Freenas "unscheduled system reboot"

I have freenas running a dell R710 and I finally realized its been restarting on me almost since the beginning. I would occasionally have my mapped drive to it disconnect. Which was the only symptom I ever really saw.

Finally one day plex (running in a jail on it) wouldn’t respond. I logged into idrac to realize it was rebooting. Software only though. No extra noise from the hardware spinning back up like you get from a cold boot.

Everything I see looks fine except in the debug I can find “unscheduled system reboot”, “The operating system successfully came back online”. I have been through the messages file in /var/logs/messages and cant find anything. Same in idrac. It all checks out as far as I can see.

So my questions are,
What part of the debug should I attach or just attach the whole thing? (I havent been able to find anything other than what I stated above. But this log style is new and confusing to me.)
Any other suggestions on where to look for logs?
And any suggestions on troubleshooting?

1 Like

You can have it send you an email before it were to reboot or when it comes up from a reboot. That way you would know exactly when it occurs to check the logs.

1 Like

First thing i’d be doing is a memory test and/or other hardware tests.

If you have a second system you may also want to consider directing its syslog to that, so you if the problem is storage related, you still get the log over the network.

I’d definitely run hardware diags though, in my experience FreeNAS is pretty solid. I’ve only seen reliability issues from hardware.

2 Likes

Ok, I’ll see about getting the logs directed away from that machine. Thats going to suck if its hardware.

I do have a debug and in going through it is where I found the unscheduled restart. I also want to say I saw something panic related but whatever followed it was gibberish to me.

I used to get this when it did a scrub.
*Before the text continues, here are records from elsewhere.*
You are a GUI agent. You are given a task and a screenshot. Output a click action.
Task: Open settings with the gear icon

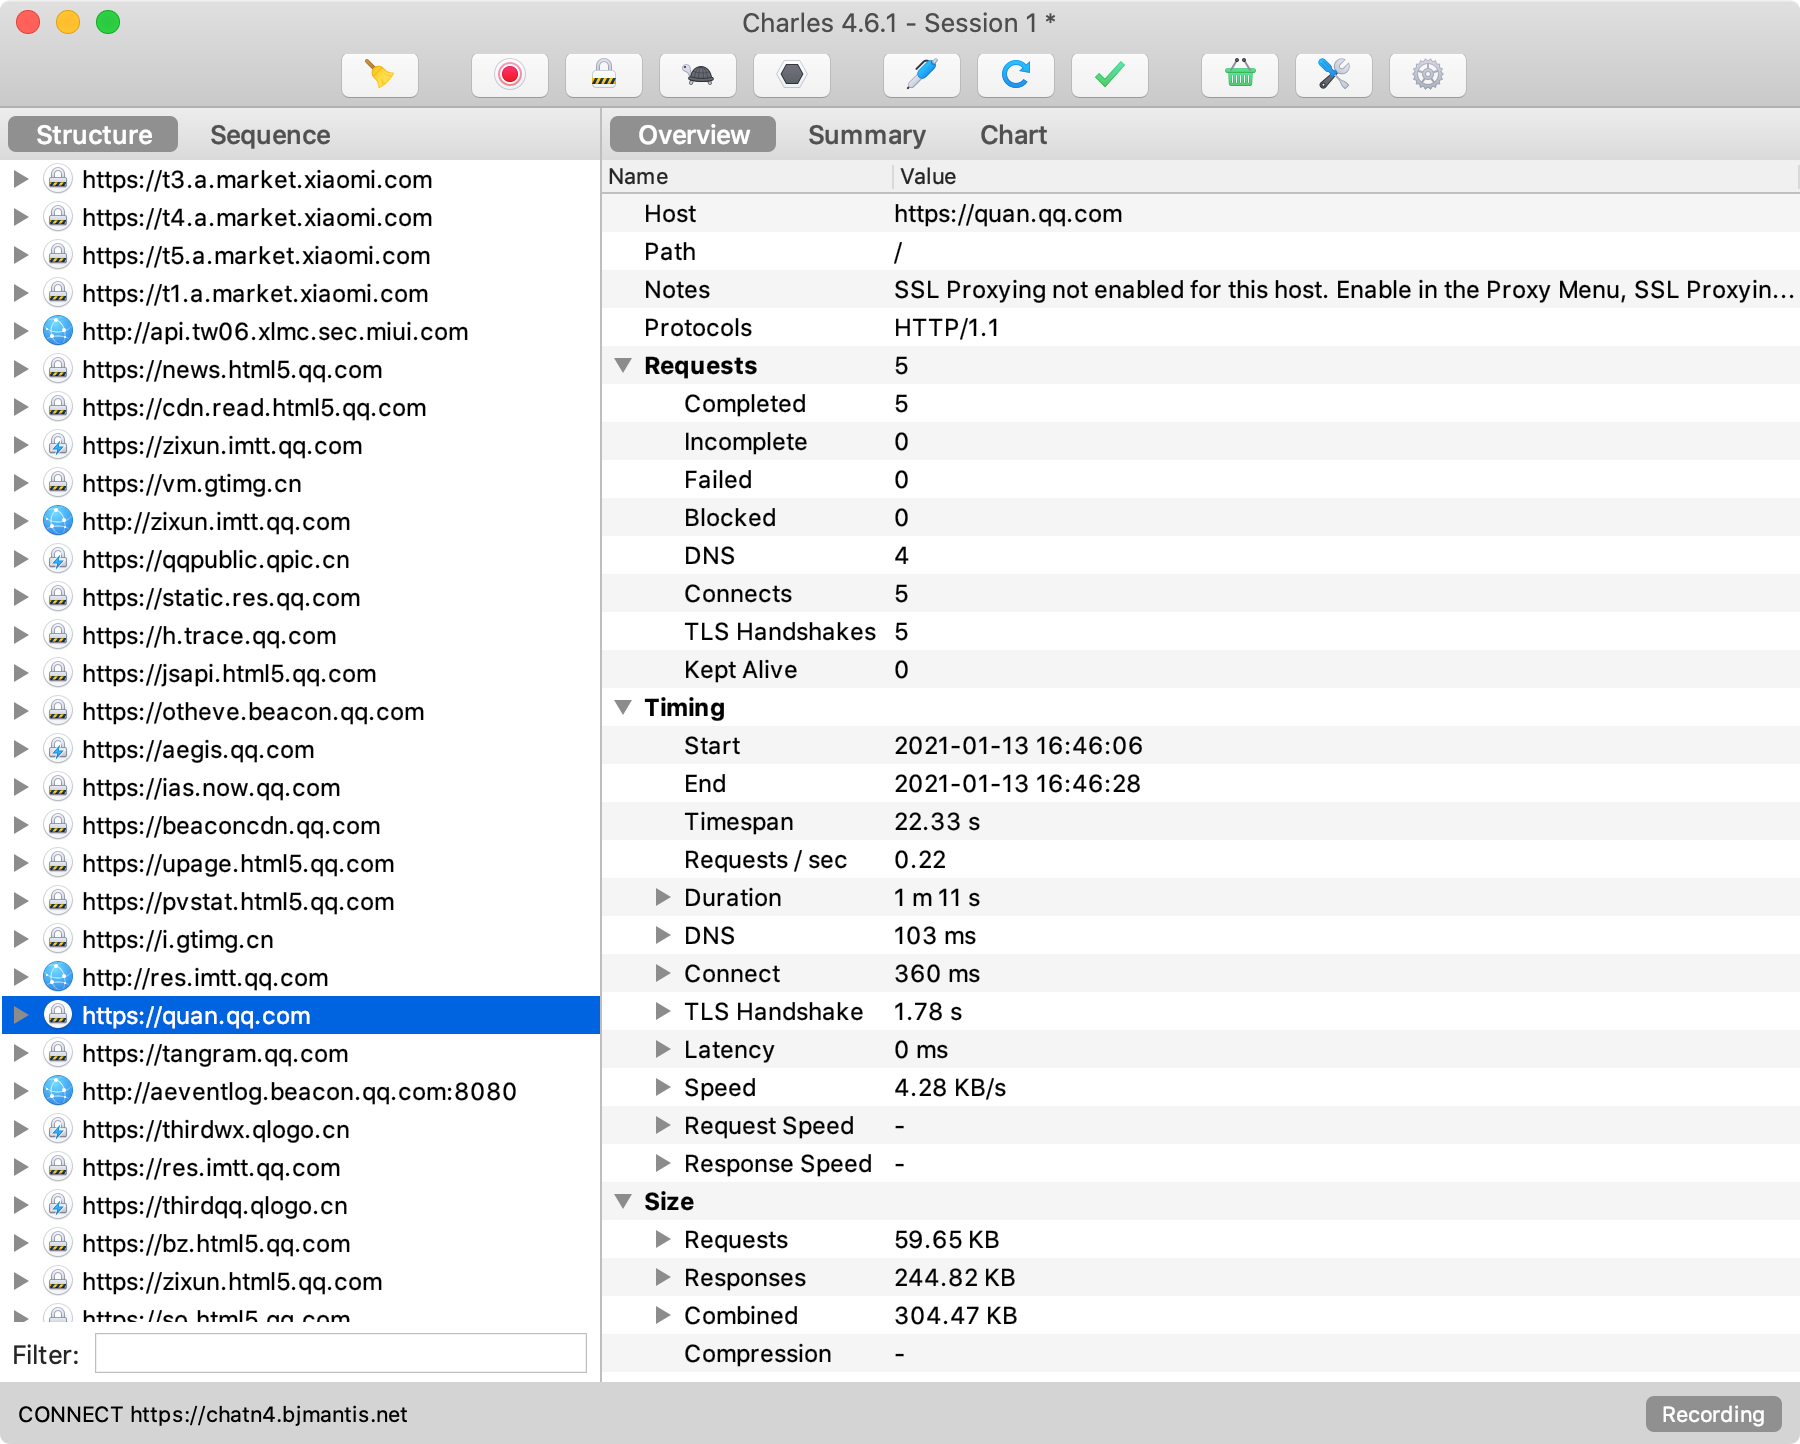[1428, 74]
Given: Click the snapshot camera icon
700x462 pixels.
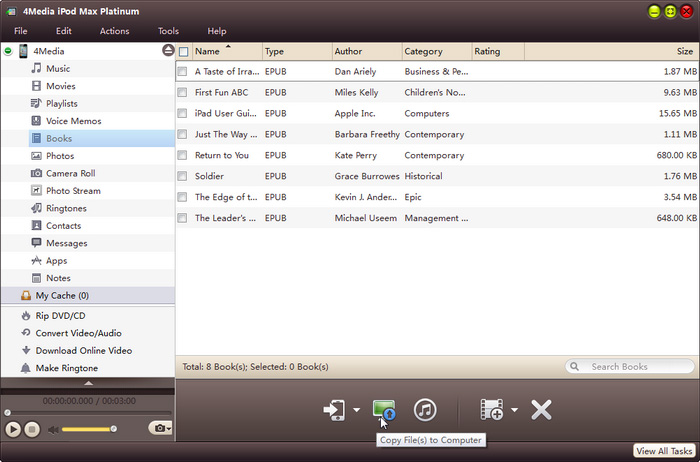Looking at the screenshot, I should (158, 428).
It basically got too hot (2u chassis and crap fans). Try reapplying thermal paste and check your fans as it may be thermal.

But yes most likely hardware. FreeNAS doesn’t “just crash”

1 Like

As above, it could just be something like thermal paste, RAM not quite seated properly, etc. Not necessarily broken, but could simply be dislodged, overheating, etc.

One of the things that makes me hesitate on hardware is the lack of events in idrac. I figure if freenas was getting hot enough to restart idrac would have events to.

Either way I will setup getting the logs and try to do some hardware testing.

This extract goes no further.